Stored data entries:
•••
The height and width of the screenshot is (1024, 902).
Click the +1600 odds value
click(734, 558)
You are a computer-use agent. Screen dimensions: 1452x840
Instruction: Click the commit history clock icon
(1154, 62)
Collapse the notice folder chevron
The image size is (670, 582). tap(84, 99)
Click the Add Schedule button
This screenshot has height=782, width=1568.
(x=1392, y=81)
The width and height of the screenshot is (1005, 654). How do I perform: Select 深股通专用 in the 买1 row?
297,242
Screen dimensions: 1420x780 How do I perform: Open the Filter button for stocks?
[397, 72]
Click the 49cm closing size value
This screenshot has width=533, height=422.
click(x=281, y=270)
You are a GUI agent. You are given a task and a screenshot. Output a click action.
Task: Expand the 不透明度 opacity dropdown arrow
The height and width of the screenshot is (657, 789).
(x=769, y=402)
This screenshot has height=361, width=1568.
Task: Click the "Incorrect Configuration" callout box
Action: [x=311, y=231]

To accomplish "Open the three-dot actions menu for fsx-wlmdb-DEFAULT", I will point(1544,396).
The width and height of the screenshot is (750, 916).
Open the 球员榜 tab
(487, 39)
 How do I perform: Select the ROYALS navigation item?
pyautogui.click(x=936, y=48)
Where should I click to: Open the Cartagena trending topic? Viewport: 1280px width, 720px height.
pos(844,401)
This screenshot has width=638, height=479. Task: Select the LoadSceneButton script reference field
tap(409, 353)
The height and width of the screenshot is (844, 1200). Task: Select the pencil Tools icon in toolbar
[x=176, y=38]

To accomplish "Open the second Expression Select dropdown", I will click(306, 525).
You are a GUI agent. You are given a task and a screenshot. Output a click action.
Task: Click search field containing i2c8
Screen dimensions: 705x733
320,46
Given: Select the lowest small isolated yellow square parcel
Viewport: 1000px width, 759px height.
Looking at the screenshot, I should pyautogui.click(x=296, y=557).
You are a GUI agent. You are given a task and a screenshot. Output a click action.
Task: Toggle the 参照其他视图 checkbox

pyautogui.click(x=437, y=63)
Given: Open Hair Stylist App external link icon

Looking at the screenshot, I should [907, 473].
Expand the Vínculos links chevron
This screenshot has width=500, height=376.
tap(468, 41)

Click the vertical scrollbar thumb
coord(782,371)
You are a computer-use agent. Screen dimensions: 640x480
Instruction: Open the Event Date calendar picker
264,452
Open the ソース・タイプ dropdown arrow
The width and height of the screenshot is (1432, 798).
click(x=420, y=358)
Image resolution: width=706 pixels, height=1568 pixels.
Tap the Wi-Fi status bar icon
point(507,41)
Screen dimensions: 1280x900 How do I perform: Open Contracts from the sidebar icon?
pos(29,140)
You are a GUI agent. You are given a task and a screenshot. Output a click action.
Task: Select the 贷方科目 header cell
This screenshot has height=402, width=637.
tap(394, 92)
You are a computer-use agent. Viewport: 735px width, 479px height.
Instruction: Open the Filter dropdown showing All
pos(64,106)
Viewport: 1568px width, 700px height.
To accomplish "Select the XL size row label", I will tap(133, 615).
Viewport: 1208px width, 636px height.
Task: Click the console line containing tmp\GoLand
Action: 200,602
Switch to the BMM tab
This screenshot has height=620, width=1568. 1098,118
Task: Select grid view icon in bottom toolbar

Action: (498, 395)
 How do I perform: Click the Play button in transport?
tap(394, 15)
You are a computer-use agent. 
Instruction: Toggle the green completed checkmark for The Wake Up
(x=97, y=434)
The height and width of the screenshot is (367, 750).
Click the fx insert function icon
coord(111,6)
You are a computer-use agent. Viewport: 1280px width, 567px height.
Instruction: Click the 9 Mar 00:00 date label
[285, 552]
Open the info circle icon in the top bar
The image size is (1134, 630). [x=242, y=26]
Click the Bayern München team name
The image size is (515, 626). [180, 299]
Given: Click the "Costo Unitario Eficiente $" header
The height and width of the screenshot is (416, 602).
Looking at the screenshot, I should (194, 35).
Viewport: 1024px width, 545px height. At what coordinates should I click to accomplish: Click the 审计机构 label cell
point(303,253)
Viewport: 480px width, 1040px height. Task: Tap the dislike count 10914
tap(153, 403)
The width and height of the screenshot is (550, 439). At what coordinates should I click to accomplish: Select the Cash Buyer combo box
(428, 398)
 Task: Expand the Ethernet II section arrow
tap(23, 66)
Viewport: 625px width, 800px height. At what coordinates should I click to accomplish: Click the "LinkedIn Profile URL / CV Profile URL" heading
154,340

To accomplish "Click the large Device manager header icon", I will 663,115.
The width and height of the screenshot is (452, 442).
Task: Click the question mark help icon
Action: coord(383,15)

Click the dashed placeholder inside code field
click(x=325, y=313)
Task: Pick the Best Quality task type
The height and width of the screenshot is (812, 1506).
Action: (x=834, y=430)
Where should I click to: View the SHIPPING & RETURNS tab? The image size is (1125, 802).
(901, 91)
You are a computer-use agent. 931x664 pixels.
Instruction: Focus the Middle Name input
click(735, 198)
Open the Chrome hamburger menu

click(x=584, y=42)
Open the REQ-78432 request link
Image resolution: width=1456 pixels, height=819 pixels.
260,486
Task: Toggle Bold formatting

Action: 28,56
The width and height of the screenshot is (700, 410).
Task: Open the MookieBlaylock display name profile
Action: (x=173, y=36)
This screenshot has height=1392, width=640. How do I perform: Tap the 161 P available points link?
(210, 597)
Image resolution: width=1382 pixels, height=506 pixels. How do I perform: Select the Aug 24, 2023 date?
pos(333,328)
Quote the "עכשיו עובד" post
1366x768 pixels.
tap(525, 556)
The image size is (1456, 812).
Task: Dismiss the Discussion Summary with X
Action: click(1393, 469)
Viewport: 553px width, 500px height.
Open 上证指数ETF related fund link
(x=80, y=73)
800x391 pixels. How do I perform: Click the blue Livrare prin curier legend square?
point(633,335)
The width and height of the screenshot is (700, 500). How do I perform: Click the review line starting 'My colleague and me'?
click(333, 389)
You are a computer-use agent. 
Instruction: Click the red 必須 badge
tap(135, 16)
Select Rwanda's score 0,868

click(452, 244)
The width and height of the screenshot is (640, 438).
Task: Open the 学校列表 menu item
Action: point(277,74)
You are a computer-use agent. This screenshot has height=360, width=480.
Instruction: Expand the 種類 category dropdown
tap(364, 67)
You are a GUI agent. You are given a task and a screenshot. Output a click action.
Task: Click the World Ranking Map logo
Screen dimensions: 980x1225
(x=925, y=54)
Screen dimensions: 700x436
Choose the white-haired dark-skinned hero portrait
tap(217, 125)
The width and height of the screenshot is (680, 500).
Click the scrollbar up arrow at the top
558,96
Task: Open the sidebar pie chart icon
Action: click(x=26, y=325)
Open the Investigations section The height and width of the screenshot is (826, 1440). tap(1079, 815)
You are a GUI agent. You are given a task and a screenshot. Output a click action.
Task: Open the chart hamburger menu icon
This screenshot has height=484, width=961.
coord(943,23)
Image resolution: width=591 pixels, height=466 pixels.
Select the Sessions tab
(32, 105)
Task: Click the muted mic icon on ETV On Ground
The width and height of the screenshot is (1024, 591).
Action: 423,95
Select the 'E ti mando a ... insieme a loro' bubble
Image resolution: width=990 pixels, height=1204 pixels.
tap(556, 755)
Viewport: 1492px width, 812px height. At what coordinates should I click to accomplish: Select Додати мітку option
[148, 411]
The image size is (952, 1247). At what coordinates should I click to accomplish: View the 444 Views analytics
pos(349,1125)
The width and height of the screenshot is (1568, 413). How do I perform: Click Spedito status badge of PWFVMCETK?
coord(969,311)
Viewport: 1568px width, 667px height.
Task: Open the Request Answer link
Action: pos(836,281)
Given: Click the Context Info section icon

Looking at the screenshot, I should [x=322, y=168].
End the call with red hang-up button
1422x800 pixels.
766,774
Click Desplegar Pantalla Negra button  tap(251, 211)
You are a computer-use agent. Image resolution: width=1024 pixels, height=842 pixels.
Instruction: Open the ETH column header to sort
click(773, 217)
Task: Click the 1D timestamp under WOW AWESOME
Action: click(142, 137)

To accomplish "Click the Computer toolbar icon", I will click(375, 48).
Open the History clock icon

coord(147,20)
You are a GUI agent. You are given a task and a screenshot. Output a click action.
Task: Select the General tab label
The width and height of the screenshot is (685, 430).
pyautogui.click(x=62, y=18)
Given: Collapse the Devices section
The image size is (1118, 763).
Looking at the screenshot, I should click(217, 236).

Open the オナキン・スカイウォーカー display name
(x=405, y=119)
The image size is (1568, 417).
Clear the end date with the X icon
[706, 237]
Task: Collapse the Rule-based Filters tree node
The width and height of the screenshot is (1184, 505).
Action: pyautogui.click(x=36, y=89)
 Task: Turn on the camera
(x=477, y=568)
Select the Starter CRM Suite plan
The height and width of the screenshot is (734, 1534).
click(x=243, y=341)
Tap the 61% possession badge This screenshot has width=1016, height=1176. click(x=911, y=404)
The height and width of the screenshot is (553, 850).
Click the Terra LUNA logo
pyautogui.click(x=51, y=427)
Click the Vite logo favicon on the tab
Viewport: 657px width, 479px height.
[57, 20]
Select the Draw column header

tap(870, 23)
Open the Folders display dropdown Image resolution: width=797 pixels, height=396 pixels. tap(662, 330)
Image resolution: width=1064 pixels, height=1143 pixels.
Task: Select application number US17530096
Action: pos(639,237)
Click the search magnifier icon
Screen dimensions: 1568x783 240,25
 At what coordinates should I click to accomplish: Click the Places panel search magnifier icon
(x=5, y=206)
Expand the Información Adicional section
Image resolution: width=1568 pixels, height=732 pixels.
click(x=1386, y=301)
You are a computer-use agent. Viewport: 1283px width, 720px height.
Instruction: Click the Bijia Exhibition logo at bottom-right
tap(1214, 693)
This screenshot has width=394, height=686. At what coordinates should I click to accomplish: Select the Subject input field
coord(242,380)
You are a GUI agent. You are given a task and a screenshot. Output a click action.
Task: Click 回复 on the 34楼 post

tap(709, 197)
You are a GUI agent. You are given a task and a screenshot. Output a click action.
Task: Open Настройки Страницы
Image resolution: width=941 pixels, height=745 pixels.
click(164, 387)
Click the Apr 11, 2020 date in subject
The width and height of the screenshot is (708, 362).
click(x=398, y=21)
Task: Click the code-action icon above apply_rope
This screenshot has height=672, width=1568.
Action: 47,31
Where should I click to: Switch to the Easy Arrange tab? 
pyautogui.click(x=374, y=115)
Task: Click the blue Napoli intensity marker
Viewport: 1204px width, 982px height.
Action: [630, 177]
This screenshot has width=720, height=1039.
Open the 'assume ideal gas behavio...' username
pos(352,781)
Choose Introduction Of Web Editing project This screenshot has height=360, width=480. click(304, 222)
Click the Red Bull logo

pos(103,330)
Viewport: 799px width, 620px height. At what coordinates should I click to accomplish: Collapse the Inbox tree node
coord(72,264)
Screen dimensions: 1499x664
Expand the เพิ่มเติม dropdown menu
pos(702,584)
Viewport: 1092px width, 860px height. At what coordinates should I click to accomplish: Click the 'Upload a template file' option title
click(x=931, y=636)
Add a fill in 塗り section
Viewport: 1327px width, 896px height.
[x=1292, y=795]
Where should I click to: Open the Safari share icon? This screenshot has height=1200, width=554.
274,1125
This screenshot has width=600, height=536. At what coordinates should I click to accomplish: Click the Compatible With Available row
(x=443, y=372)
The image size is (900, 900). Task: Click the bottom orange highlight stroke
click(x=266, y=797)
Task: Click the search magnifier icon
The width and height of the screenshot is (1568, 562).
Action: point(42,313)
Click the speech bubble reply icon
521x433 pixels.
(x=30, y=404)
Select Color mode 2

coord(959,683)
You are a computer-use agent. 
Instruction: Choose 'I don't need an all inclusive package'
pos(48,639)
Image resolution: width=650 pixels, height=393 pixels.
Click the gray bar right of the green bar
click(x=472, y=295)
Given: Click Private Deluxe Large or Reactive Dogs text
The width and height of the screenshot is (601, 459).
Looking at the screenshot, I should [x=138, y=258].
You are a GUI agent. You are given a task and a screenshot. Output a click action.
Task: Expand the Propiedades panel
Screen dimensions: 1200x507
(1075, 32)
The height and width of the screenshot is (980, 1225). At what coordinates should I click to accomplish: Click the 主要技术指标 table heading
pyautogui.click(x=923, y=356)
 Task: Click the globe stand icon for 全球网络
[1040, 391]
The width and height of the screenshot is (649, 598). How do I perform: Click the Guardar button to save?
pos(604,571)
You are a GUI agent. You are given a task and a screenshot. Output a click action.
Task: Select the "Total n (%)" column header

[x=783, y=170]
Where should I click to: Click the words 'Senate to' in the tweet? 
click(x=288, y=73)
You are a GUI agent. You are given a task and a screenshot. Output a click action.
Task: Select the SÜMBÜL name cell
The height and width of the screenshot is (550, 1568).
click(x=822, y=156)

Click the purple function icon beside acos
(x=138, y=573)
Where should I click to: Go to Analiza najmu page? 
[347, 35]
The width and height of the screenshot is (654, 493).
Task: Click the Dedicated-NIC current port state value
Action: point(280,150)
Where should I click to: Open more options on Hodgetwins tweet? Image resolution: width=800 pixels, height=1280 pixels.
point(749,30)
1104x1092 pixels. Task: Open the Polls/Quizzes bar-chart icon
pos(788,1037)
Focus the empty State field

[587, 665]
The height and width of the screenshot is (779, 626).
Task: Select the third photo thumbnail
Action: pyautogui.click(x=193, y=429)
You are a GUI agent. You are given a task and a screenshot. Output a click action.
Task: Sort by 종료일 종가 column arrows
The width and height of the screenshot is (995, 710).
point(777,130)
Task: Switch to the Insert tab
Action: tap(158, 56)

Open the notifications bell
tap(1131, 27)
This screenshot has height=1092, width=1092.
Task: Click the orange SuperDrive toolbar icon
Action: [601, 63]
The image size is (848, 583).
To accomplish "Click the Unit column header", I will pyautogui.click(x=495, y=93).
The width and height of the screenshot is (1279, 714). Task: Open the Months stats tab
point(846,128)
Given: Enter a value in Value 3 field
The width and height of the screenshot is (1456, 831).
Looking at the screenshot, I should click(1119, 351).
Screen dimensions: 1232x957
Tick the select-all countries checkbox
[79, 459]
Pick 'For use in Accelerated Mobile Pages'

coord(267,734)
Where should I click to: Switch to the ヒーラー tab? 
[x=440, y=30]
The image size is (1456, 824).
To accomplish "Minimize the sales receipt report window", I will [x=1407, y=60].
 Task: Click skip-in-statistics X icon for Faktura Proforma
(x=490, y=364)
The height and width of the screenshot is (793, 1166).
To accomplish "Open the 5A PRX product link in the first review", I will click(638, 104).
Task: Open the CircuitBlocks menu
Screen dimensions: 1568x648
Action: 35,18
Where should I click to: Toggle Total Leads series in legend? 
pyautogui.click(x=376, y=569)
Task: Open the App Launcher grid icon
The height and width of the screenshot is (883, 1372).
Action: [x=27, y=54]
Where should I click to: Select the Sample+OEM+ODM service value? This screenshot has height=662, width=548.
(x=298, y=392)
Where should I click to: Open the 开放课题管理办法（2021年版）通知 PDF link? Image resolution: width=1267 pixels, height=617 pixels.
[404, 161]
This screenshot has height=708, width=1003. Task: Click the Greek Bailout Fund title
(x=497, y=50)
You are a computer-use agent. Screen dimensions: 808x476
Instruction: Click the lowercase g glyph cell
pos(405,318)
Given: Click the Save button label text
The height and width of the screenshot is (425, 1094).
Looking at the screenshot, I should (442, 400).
•••
**Aim of the task:** Would you print exactly the lines from the first line of the entries above through the line that has "Task: Expand the 不透明度 opacity dropdown arrow", both included, and stop there?

**Answer below:**
The height and width of the screenshot is (1024, 902).
Click the +1600 odds value
click(734, 558)
You are a computer-use agent. Screen dimensions: 1452x840
Instruction: Click the commit history clock icon
(1154, 62)
Collapse the notice folder chevron
The image size is (670, 582). tap(84, 99)
Click the Add Schedule button
This screenshot has height=782, width=1568.
(x=1392, y=81)
The width and height of the screenshot is (1005, 654). How do I perform: Select 深股通专用 in the 买1 row?
297,242
Screen dimensions: 1420x780 How do I perform: Open the Filter button for stocks?
[397, 72]
Click the 49cm closing size value
This screenshot has width=533, height=422.
click(x=281, y=270)
You are a GUI agent. You are given a task and a screenshot. Output a click action.
Task: Expand the 不透明度 opacity dropdown arrow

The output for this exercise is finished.